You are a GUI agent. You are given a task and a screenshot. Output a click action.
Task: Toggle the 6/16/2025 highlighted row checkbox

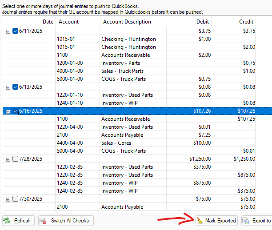16,111
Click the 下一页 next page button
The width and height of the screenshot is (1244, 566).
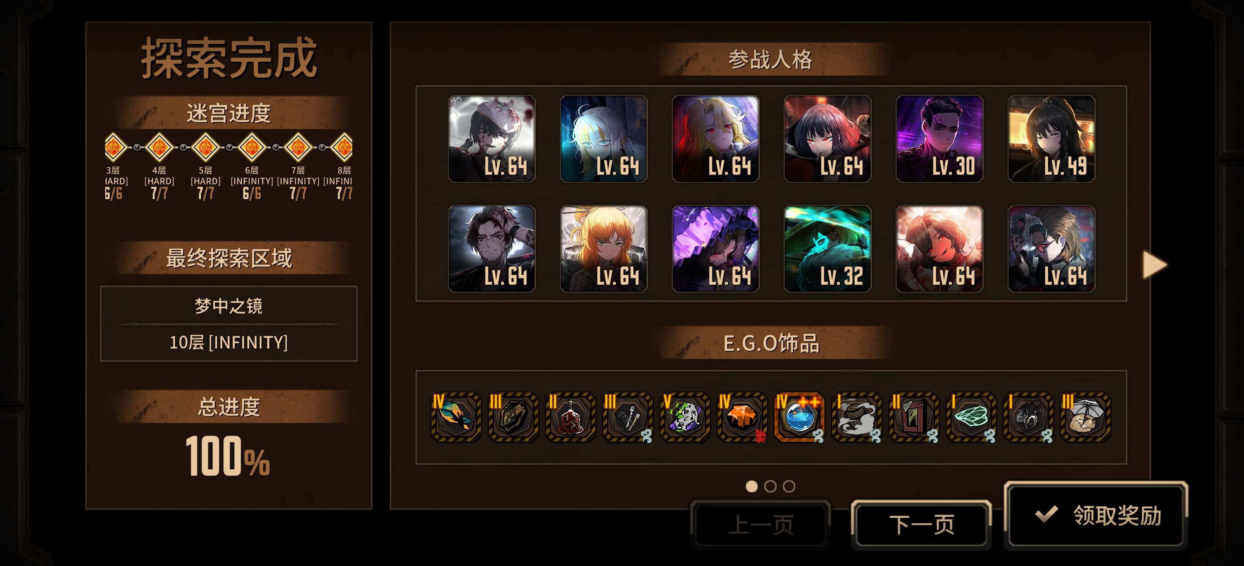[x=921, y=525]
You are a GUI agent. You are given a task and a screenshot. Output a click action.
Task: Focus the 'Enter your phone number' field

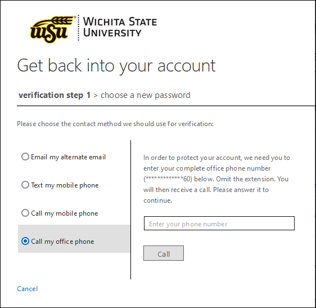[x=219, y=223]
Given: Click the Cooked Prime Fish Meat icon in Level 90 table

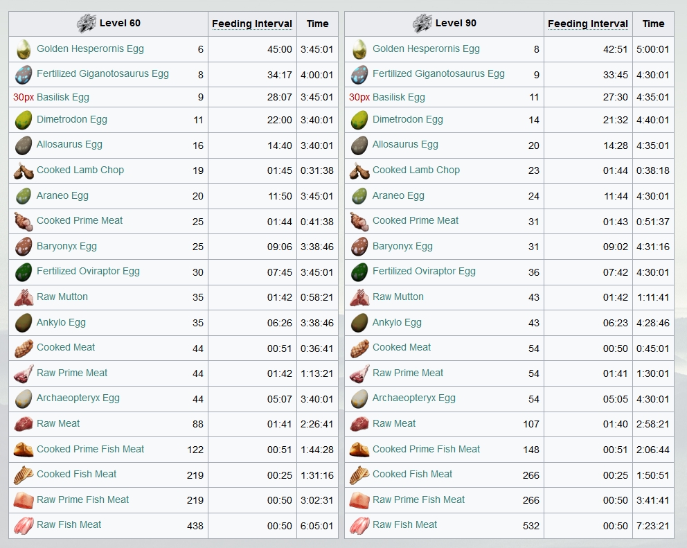Looking at the screenshot, I should click(359, 450).
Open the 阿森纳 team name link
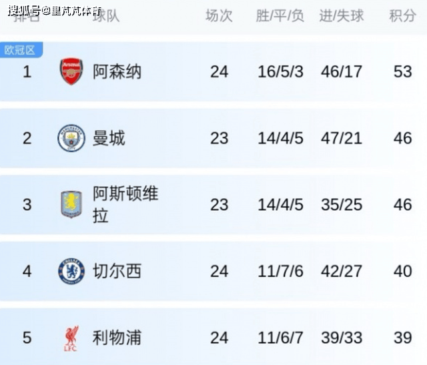This screenshot has width=427, height=365. click(x=117, y=71)
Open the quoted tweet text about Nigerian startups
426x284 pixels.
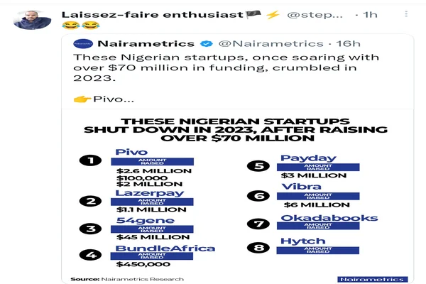220,70
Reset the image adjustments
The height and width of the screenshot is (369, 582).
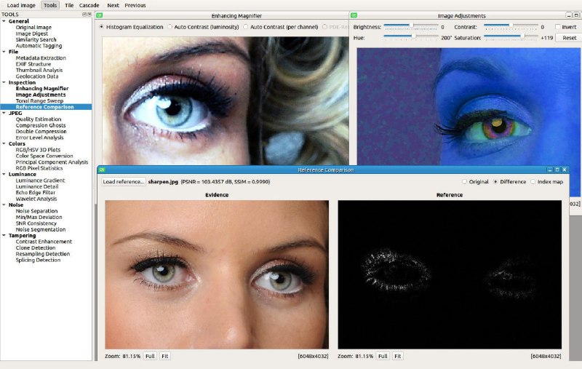(570, 38)
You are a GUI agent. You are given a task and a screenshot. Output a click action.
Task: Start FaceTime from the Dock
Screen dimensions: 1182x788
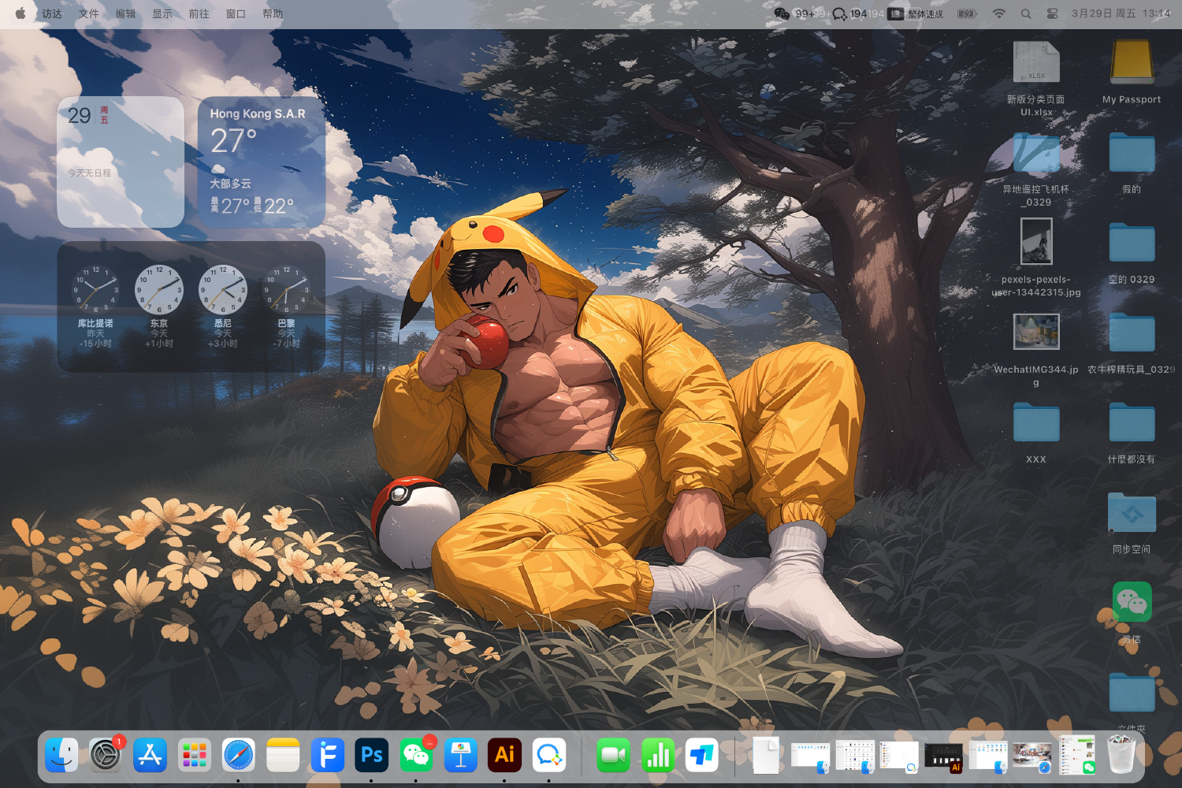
++++++++++++++++++++
Exercise brief —
After locating the line with "Reset the image adjustments" in the listing above, transcribe it and every line after it to the last, exactly, with no pictures.

Output —
Reset the image adjustments
The height and width of the screenshot is (369, 582).
(570, 38)
You are a GUI agent. You are given a task and a screenshot. Output a click action.
Task: Start FaceTime from the Dock
Screen dimensions: 1182x788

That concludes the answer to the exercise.